▶ _Supplied material_
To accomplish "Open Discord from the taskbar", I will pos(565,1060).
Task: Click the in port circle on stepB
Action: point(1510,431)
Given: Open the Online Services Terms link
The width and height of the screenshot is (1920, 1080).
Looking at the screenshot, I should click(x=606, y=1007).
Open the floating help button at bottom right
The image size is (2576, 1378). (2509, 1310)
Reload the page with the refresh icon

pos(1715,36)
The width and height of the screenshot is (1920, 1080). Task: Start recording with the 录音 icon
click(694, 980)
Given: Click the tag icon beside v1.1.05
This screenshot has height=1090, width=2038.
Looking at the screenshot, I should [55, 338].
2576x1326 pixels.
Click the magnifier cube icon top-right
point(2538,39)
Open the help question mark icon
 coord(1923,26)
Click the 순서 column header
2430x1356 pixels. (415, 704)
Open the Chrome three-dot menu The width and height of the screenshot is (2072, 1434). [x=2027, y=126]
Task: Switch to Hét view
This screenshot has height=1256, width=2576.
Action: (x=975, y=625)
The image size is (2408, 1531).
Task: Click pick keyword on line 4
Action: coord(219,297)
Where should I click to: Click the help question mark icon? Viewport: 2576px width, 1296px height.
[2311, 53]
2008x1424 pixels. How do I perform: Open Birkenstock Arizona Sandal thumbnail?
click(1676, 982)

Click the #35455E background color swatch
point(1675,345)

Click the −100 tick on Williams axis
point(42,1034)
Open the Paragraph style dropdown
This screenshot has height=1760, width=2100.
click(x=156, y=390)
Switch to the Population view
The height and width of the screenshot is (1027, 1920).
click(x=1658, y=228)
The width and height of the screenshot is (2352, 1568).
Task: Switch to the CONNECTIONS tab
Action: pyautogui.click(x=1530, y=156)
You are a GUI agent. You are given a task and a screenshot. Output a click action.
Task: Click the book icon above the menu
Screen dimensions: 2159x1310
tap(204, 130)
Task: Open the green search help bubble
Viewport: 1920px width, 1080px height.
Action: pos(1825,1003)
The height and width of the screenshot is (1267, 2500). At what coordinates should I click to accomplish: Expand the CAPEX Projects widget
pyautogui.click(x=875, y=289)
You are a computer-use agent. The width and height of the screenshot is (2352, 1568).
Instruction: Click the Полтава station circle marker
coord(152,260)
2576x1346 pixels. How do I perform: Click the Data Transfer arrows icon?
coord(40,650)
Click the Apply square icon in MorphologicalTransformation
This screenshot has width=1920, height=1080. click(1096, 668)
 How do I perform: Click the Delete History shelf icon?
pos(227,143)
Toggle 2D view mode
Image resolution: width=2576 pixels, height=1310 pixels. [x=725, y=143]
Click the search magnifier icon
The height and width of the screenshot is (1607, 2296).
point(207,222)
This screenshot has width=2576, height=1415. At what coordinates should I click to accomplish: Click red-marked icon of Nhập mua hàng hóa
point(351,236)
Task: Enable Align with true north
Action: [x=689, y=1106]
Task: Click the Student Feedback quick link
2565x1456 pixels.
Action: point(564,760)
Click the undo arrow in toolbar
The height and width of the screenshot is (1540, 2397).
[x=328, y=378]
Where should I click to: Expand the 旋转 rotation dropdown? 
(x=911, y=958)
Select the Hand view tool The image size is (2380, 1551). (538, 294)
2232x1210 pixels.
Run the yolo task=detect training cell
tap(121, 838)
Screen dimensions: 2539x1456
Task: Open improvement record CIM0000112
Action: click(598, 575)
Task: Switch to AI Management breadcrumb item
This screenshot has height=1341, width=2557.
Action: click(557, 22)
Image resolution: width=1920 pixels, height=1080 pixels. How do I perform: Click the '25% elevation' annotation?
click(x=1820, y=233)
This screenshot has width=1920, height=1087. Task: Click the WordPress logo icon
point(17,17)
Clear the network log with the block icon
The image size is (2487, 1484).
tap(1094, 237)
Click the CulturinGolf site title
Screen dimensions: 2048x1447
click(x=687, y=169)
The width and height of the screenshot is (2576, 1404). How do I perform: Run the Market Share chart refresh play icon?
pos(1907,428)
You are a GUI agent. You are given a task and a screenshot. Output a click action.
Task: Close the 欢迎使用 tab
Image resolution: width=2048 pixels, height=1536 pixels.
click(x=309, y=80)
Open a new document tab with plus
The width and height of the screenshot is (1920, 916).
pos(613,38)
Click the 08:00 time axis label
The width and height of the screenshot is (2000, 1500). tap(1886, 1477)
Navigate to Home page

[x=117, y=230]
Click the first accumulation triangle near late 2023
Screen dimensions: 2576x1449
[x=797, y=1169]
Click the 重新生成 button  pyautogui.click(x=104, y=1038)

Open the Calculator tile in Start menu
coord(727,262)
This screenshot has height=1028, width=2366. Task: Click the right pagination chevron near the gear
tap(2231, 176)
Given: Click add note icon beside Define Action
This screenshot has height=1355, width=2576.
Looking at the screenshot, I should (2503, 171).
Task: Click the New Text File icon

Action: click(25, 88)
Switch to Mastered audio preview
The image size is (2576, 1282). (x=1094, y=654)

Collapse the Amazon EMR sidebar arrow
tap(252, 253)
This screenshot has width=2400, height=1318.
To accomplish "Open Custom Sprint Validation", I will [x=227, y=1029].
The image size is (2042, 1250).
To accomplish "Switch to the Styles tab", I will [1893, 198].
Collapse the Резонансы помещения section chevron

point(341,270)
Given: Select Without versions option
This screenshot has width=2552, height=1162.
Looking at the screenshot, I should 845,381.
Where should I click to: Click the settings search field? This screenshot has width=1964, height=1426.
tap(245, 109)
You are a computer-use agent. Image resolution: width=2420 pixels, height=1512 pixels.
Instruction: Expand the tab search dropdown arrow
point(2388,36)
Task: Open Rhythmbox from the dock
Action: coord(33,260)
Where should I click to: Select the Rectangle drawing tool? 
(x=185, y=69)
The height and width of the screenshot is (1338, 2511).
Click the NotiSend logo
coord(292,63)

▶ _Work to complete_
Please quote exactly the lines from the one containing "The height and width of the screenshot is (1338, 2511)." through the last line of the records above, both included, and nothing else.

▶ _Task solution_
The height and width of the screenshot is (1338, 2511).
Click the NotiSend logo
coord(292,63)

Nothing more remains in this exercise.